VITALI GELWICH’s Boring Book

Cassidy George
Boredom has, ironically, fascinated writers and philosophers for centuries. It’s been called a “bestial and indefinable affliction” by Fyodor Dostoevsky and the “leprosy of the soul” by Jean-Paul Sartre. Martin Heidegger argued that “profound boredom” is a gateway to metaphysics that reveals truths about “being as a whole.” There is little existential or scientific consensus on whether boredom is an inherently human trait or a uniquely modern affliction, and whether embracing this “tame longing” (Arthur Schopenhauer) is psychologically harmful or creatively helpful for the late capitalist subject. What we can agree on, however, is that our widespread desperation to avoid boredom has led to some of the grimmest realities of the 21st century: the toxicity of the “attention economy” and the tyranny of tech that indulges and increases our need to fill moments of inactivity with consumption and entertainment.

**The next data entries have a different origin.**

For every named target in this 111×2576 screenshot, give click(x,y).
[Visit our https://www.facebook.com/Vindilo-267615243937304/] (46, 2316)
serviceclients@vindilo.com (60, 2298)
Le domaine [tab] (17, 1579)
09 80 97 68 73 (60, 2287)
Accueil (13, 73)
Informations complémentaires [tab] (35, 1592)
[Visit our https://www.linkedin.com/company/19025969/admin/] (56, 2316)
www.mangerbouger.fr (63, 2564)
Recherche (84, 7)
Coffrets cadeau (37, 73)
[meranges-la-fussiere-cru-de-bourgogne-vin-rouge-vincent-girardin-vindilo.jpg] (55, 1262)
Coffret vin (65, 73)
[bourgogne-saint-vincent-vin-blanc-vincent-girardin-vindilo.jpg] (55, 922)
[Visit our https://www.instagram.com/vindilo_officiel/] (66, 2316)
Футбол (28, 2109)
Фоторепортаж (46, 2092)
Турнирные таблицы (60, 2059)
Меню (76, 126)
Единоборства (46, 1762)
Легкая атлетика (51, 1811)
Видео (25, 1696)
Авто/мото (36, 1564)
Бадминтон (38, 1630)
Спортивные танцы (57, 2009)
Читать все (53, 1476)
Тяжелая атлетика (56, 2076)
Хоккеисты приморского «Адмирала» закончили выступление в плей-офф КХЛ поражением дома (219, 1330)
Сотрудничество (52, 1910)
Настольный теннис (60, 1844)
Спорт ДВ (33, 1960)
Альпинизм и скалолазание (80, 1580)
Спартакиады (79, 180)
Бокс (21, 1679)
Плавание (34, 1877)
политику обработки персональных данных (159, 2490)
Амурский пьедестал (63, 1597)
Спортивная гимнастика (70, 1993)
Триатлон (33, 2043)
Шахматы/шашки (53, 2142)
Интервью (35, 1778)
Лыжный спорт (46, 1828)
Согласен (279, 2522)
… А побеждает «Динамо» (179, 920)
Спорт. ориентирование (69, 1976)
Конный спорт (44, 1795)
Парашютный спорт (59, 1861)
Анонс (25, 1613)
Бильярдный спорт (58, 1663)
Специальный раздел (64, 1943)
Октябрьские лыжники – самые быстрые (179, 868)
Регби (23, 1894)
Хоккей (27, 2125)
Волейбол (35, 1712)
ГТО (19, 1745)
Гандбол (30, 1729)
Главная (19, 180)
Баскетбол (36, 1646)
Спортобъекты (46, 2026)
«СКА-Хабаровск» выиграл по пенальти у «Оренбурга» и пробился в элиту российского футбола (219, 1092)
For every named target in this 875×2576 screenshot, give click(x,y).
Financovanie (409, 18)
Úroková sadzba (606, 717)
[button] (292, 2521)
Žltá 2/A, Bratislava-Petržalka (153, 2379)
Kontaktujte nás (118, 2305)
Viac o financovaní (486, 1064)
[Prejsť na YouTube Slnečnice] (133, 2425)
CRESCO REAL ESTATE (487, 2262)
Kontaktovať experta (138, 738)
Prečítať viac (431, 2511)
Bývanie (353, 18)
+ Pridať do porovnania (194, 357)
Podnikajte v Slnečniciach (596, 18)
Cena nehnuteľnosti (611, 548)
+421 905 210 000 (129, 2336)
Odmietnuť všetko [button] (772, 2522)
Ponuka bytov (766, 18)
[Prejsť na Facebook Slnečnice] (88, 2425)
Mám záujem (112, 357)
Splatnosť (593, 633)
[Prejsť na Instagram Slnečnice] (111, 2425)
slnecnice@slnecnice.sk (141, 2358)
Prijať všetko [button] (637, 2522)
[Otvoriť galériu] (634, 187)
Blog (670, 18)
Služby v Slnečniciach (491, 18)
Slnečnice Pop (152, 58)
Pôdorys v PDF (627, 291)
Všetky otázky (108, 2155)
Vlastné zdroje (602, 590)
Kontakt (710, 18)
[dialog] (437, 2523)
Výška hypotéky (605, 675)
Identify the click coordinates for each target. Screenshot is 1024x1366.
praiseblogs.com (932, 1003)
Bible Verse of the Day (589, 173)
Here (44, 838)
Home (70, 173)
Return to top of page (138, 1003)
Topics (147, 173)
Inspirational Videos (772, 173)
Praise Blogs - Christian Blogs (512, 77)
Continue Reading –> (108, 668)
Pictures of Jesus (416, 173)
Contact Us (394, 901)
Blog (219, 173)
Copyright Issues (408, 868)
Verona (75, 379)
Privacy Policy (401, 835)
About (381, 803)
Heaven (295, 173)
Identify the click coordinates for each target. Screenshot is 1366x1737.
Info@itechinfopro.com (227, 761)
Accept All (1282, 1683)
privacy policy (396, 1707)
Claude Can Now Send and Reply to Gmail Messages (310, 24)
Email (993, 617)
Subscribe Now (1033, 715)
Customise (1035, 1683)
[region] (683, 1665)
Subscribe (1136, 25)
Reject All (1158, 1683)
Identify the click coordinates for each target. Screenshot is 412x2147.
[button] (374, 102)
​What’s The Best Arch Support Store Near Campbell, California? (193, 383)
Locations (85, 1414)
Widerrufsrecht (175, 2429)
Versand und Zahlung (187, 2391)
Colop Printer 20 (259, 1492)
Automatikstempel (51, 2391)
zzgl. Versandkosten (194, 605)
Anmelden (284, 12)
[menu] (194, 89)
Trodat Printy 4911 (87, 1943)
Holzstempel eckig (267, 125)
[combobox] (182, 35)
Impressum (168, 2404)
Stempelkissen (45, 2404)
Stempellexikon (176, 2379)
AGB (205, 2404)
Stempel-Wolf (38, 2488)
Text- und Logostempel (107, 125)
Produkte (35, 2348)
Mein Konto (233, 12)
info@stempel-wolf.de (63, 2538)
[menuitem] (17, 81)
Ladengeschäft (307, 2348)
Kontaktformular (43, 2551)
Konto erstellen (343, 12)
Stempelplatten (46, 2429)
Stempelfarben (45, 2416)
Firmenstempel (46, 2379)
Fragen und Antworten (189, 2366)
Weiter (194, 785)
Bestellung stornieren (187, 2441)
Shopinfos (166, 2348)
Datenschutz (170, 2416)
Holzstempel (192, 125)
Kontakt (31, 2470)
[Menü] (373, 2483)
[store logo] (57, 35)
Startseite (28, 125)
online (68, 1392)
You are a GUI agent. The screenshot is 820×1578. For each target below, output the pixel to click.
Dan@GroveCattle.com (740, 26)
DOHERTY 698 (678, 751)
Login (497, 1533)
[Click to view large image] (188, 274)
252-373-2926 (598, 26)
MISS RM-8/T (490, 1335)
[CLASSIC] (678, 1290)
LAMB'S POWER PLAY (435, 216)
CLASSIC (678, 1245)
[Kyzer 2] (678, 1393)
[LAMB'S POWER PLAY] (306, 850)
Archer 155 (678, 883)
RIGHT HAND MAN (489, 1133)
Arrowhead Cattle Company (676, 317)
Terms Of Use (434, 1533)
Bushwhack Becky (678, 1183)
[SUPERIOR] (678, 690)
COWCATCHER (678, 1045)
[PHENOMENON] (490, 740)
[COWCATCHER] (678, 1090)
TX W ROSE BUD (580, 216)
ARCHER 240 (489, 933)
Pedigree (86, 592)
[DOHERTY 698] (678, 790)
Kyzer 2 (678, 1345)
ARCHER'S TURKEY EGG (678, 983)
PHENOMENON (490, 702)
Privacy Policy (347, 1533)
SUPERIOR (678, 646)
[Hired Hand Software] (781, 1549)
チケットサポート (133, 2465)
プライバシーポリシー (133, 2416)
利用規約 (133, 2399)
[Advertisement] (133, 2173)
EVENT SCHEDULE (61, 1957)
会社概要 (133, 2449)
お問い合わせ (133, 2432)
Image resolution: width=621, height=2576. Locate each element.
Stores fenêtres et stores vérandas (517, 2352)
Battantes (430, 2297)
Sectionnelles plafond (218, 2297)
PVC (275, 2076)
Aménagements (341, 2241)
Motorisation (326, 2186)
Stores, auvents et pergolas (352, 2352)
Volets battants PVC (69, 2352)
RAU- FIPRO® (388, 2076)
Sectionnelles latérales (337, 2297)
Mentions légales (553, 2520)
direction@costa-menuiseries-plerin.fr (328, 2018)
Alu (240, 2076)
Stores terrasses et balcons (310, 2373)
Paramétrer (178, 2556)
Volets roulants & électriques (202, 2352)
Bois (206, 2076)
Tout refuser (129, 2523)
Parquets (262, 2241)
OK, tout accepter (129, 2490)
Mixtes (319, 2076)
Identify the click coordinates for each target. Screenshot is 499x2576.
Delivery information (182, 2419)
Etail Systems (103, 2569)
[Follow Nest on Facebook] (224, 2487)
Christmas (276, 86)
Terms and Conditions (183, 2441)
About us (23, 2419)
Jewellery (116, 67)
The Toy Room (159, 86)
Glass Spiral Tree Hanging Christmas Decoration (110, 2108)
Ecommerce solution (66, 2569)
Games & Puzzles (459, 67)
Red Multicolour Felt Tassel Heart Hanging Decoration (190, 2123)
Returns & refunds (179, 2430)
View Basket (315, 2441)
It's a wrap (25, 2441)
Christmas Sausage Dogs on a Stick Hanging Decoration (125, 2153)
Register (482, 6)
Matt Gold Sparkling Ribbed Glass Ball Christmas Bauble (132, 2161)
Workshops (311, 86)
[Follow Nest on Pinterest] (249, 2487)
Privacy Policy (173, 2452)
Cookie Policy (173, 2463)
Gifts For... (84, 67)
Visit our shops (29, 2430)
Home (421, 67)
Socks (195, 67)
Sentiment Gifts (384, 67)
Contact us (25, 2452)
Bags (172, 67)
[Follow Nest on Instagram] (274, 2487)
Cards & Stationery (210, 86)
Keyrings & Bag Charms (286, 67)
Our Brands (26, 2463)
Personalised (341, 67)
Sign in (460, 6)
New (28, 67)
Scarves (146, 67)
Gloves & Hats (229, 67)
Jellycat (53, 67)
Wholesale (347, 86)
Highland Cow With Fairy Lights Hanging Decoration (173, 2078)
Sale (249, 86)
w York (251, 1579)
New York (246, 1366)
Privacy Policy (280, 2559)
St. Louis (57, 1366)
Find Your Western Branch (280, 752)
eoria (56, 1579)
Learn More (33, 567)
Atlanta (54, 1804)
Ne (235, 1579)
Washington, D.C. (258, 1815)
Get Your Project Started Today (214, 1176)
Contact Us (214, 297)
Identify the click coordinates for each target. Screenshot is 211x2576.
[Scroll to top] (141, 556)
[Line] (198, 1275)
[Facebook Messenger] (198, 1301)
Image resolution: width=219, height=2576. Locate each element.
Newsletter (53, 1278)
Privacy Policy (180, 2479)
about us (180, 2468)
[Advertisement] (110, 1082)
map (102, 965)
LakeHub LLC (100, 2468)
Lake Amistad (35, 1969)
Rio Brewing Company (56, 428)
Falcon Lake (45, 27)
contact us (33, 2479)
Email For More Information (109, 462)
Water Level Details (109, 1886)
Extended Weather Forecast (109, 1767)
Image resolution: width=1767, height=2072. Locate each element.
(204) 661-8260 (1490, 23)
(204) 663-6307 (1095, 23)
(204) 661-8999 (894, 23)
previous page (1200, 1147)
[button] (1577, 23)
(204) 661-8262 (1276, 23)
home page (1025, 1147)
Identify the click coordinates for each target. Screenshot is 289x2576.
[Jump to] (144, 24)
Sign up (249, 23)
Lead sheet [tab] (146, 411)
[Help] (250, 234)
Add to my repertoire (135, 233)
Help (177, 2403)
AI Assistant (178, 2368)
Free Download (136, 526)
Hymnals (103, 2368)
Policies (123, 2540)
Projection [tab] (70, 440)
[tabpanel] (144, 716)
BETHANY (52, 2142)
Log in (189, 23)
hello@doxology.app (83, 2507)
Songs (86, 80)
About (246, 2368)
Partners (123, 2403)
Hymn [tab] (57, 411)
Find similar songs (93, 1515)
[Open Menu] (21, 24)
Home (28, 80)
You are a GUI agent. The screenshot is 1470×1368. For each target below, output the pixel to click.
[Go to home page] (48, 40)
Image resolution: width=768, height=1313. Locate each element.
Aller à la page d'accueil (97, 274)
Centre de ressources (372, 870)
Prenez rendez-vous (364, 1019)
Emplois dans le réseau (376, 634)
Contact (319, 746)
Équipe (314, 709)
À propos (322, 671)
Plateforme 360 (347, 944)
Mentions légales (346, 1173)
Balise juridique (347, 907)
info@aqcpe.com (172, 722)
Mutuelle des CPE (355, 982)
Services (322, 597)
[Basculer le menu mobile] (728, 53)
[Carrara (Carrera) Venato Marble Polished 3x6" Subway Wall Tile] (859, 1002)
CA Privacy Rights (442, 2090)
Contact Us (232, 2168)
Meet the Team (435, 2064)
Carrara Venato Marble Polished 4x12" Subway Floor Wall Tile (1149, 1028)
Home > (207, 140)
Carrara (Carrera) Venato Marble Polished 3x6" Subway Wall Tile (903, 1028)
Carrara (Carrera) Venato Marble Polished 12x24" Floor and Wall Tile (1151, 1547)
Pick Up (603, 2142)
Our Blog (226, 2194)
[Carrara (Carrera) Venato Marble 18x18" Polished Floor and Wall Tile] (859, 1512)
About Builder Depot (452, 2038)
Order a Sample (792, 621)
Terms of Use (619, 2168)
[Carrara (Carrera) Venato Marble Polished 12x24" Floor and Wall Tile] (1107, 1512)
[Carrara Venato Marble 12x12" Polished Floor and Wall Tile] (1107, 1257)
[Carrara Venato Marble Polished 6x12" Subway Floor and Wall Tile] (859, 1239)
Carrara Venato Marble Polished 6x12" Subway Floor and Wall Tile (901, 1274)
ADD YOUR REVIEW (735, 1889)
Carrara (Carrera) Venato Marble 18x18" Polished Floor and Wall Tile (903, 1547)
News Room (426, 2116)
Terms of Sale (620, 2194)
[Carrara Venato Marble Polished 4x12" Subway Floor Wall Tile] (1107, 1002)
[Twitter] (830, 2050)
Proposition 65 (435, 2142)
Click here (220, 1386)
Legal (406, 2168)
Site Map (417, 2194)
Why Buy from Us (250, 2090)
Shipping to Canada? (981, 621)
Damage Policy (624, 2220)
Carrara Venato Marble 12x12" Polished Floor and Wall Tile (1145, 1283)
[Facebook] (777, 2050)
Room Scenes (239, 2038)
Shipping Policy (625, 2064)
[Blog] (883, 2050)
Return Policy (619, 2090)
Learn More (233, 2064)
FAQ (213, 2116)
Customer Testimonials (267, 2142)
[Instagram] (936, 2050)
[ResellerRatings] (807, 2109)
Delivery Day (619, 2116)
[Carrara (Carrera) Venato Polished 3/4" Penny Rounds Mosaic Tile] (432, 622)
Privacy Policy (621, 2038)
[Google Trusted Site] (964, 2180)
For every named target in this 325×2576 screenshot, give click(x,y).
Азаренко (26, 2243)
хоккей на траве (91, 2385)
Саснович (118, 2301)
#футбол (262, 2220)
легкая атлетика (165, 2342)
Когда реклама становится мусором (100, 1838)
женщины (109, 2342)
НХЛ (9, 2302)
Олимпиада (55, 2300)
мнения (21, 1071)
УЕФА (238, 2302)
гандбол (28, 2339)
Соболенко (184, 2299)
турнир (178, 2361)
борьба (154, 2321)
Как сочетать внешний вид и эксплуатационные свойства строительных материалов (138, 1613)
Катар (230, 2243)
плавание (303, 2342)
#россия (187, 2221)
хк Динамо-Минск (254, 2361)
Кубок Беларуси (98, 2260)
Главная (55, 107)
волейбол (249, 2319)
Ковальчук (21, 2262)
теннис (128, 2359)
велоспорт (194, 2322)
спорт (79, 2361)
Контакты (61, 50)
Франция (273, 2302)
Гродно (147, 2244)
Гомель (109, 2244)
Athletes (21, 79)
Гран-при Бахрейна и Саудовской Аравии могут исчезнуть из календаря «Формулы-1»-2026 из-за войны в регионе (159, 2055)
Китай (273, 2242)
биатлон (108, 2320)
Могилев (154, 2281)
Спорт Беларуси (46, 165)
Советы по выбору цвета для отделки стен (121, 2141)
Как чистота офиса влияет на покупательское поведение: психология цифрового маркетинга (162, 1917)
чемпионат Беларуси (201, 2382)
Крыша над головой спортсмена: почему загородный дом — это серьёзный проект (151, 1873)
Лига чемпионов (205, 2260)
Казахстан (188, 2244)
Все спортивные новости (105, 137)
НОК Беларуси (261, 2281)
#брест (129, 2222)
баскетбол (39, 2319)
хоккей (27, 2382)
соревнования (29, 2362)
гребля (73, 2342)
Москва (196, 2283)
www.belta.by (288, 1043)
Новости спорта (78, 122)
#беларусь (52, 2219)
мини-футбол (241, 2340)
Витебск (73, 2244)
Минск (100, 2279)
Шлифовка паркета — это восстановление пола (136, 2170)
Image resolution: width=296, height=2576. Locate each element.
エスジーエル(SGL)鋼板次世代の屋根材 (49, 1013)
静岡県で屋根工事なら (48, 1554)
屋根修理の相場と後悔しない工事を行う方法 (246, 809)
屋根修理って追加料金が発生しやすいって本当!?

The Russian born, Berlin based photographer Vitali Gelwich is firm in his opinion that a little boredom is good for you. Gelwich has spent the last decade creating evocative fashion images that command attention, but his aptly titled Boring Book, released earlier this month, strays dramatically from the subtly glam and sensual style he is best known for. Unlike his other work, Boring Book celebrates a series of photographs that were created with no client, prompt or performance goals in mind. Its contents were pulled from Gelwich’s personal archive: the byproduct of a snap-happy habit he can’t seem to break. Over three years in the making, Boring Book is a collection of things the photographer found charmingly unremarkable. “I started taking pictures because I wanted to create a library of memories,” Gelwich said. “I wanted to be able to look at them 20 or 30 years from now and remember the people around me, the smell, everything. So this book is a return to my original driving force.”

Challenging viewers to see beauty in the mundane and intimacy in the banal, Gelwich creates a self-portrait through still lives and snapshots, inviting viewers into the moments and vantage points that brought him pause. The photos capture scenes that range from universally familiar (pizza crusts, hair clips, wet feet on shower tiles), to sexy and salacious (dildos, a “fuck you” tattooed on someone’s butt cheek, unidentified white globs on naked bodies) and deeply personal, revealing past hospital visits, loving portraits of his production team, and obsessions with things like motorcycles and Twinkie packaging. The retrospective of “mostly unseen, uncommissioned and forgotten memories” are, according to publisher Hatje Cantz, “the purest representation of who Gelwich is and how he perceives the world.”

Boring Book echoes its diaristic visual qualities with an intimate opening text, which touches on Gelwich’s life growing up in the East German superblocks of Fürstenwalde. Gelwich writes about past crushes, working in a supermarket, a brief but “embarrassing” desire to become a DJ, and the 13 years he spent training as a pianist – at his mother’s insistence. “There was no questioning it. I had to play every single day, and I absolutely hated it,” Gelwich said. “There were a lot of tears in that time.” He now attributes much of his success in his field to an industrious work ethic honed at the keyboard as a kid. “My Mom was very Russian about education, very strong and strict. Looking back on it, I realize how key it was in what I am doing today.”

When asked if the subtle, fashion-divorced images in Boring Book are a form of protest against a life spent creating art in the service of luxury clients and consumption, or a conceptual extension of the “post-soviet” label that has followed Gelwich throughout his career – he resisted. “I don’t know who came up with this ‘post-soviet’ shit. Europeans basically just discovered that the Soviet Union has a nice aesthetic and translated that to fashion. But that aesthetic is the aesthetic of my heritage.” Boring Book is a kind of resistance, albeit an internal one, waged against Gelwich’s own perfectionistic tendencies and obsessive drive to become “better, better, better” at his craft. He assesses his past accomplishments with scrutiny. “Ten years into this, I’m finally starting to understand what I like, what I want and what I’m going to do in the next few years,” he said. “It’s only just now getting interesting.”

The tidbits of Gelwich’s quotidian existence on display in Boring Book provoke some timeless philosophical prompts. Why do we equate meaning with value? And what happens if we abandon our search for it entirely? In speaking with Gelwich about his new project, I was confronted with my own compulsion to narrativize – and challenged to interrogate it. When asked about the significance of the recurring Twinkie motif, Gelwich responded with a laugh: “Sometimes the answer really is so simple. And that’s the beauty of it.”